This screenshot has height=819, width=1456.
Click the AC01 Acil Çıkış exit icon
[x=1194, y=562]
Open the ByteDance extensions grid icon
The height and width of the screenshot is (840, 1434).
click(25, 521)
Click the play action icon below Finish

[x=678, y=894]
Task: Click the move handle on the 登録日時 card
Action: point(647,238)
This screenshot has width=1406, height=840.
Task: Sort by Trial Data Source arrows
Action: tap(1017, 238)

● ● ●

Would you retype the records above without changing a word?

> Answer
This screenshot has height=819, width=1456.
Click the AC01 Acil Çıkış exit icon
[x=1194, y=562]
Open the ByteDance extensions grid icon
The height and width of the screenshot is (840, 1434).
click(25, 521)
Click the play action icon below Finish

[x=678, y=894]
Task: Click the move handle on the 登録日時 card
Action: point(647,238)
This screenshot has width=1406, height=840.
Task: Sort by Trial Data Source arrows
Action: tap(1017, 238)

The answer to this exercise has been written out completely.